Even my hurts. There is a certain comfort to holding a familiar hurt and nursing it through many weeks or months of brooding. There’s a certain feeling one gets from twisting the knife in again and again… and it’s so easy to get used to the pain to the point where when we’re given a chance to give up the pain, it’s unthinkable and so we turn it down. I turned down the chance many times because I’d lived with the pain so long that I couldn’t think of living without it. So I thought about it day after day. I dreamed about it at night… and I really didn’t want to let it go even though it hurt so much.

It’s interesting that even pain can be so dear… I didn’t want to relinquish it even though I had no claim on it.

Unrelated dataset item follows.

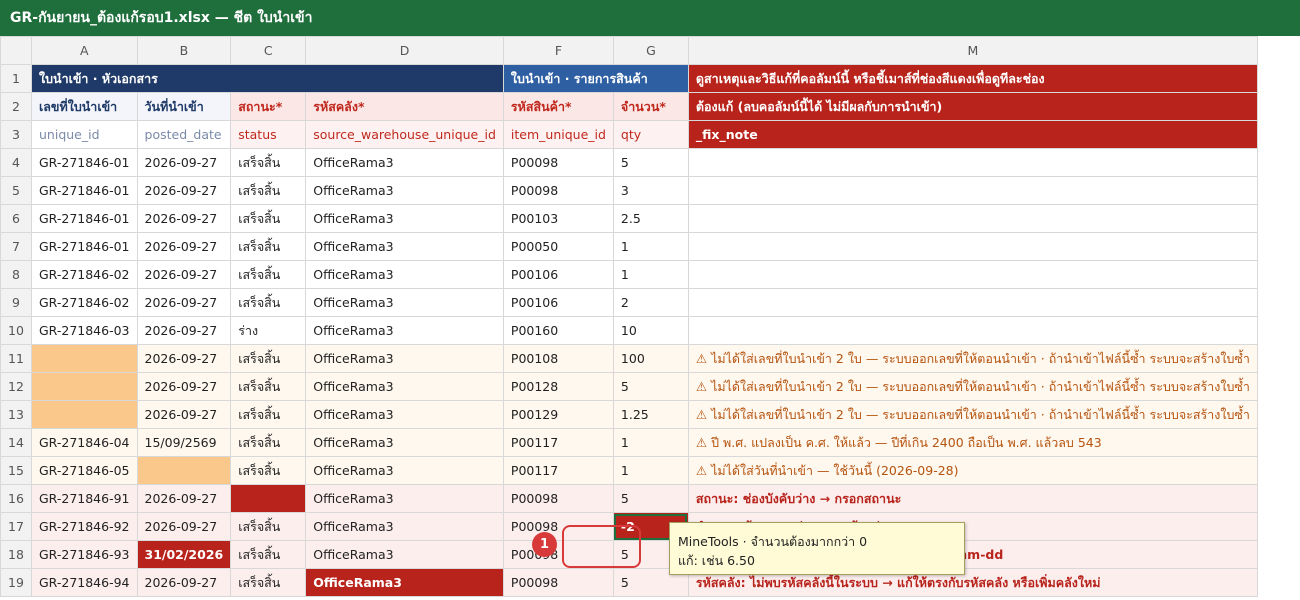 Image resolution: width=1300 pixels, height=600 pixels. I want to click on column-header-f: F, so click(558, 50).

I eventually was forced to let it go. Circumstances called for it and I found that it wasn’t as difficult letting go as I thought. But even now I still struggle with the thought that the life I live is not totally my own.

It’s Your sacred heart within me beating, Your voice within me calling out…

There is a certain irony to all this.

We are so unwilling to let go of the things that we could do very well without. Please don’t take it away, it’s mine, I’ve lived with it so long I don’t think I could do without it. If you take it away I will be lost… if you take him away I don’t think my heart can beat the same way… You have no right to take it away. Those thoughts fill us, consume our small fragile hearts, and meanwhile we do our best to hang on to a shred of something that we think is solidarity but is no better than the shadow world we live in.

Meanwhile, the things we so desperately need are the things we are so hesitant about reaching out and taking hold of.

But we are offered the chance to let go of all those things because God wants us to experience so much more of what he has for us. He wants us to grow beyond our pain and learn things like trust and humility and faith. He doesn’t want us to focus on all the reality of our hurts but reach for the unknown beauty of the eternal.

He wants us to be whole again.

And there are always comfort for our pain. We need that, too.

Enjoy the spring sunshine and the warmth outside!

ps: i think the lyrics in the vid might be incorrect. I’ve put up in the beginning of this post what I believe are the correct lyrics. Meanwhile, Audrey Assad’s LP comes out in June. Buy it. I’m going to.